### Text provided:
Jordan West (03:01):
It's bean pull. It's bean pull territory guys is what it's getting to. So let's dive in, Brett. It's 2026. We're recording this early March 2026. What is working for brands on YouTube ads? Because I actually, and I want to preface this here with, if I could, and I actually tried to last year, I would go so hard on YouTube specifically. So I actually had a partnership with Agentio on doing YouTube ad reads specifically. Interesting.
Brett Curry (03:35):
Okay.
Jordan West (03:36):
Okay. Yes. And we wanted to go super hard. Unfortunately, it was just one of those things where just kind of like too many things going on. We were TikTok shop. I think it's still part of social commerce, this like buying ad reads within YouTube. You know why? Yeah. Because I think YouTube CPMs are the most underpriced CPMs in the entire industry in the world. And it's not even close.
Brett Curry (03:58):
Yeah, totally. And underpriced CPMs but also with really high engagement. So CPMs are sometimes what you pay for them. I was talking to Olivia Corey from house the other day and
Jordan West (04:10):
She
Brett Curry (04:10):
Was talking about like with CTV, the CPM you pay, you often get what you pay for. And they've seen that in the incrementality reads that sometimes those 30 or $40 CPMs you get on connected TV or certain streaming platforms are worth it. And sometimes the dollar, $2 CPMs you can get on some remnant inventory, cable buys, they're not even worth that. They're just absolute cards.
Jordan West (04:32):
So like Google display is a great example, right?
Brett Curry (04:34):
Yeah.
Jordan West (04:36):
No one's thinking that's a great deal. Totally.
Brett Curry (04:38):
Totally. Yeah. But like YouTube, yeah, it's both low cost CPM, highly engaged audience. People are watching. Those impressions often lead to 15, 30, 35 seconds of watch time per impression. Crazy. So when you factor that with
Jordan West (04:55):
A low
Brett Curry (04:56):
CPM. Also, but like preface, I am so glad we're doing this joint episode where we get to go back and forth. So maybe TikTok shop is your jam and you're really wanting to go deep on that, or maybe you're thinking about YouTube. Well, we've got both right here, right now on this pod, which is super exciting. And so the first thing I'm going to share, the first tip, what's working right now totally ties to TikTok shop. And that is there was a time, Jordan, when I was not very bullish on YouTube shorts. In fact, I thought it was just okay and just okay for remarketing.

### Provided records:
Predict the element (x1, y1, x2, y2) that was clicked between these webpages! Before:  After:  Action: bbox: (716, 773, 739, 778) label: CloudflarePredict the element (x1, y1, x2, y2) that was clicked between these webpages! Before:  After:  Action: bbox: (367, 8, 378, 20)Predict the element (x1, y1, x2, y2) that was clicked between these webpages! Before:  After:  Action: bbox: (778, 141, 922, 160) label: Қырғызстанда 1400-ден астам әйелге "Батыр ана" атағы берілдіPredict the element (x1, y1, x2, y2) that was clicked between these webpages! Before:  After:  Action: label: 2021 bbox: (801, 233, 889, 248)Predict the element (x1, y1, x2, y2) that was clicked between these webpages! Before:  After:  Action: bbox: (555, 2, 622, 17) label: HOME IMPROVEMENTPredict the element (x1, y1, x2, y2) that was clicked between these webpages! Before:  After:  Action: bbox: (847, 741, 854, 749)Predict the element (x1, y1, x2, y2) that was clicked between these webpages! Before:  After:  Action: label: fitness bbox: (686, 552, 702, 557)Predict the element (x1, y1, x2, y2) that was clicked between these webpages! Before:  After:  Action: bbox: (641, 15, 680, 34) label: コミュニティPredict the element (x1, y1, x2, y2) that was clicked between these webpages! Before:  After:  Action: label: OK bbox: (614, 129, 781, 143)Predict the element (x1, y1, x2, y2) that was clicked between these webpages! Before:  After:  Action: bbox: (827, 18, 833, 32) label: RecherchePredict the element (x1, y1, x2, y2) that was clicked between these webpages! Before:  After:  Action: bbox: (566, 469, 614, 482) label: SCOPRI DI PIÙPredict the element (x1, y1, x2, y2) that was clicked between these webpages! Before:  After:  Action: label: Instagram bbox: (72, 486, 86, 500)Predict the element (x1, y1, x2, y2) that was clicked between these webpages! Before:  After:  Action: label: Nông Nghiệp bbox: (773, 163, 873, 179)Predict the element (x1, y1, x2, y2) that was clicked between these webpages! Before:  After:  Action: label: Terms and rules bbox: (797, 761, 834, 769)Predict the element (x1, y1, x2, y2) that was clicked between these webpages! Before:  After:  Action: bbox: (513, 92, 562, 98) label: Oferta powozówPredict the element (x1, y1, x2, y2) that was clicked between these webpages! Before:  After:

### Instructions for the task:
In the podcast transcript, which CPMs does Jordan West call the most underpriced in the entire industry?

### Expected answer:
YouTube CPMs.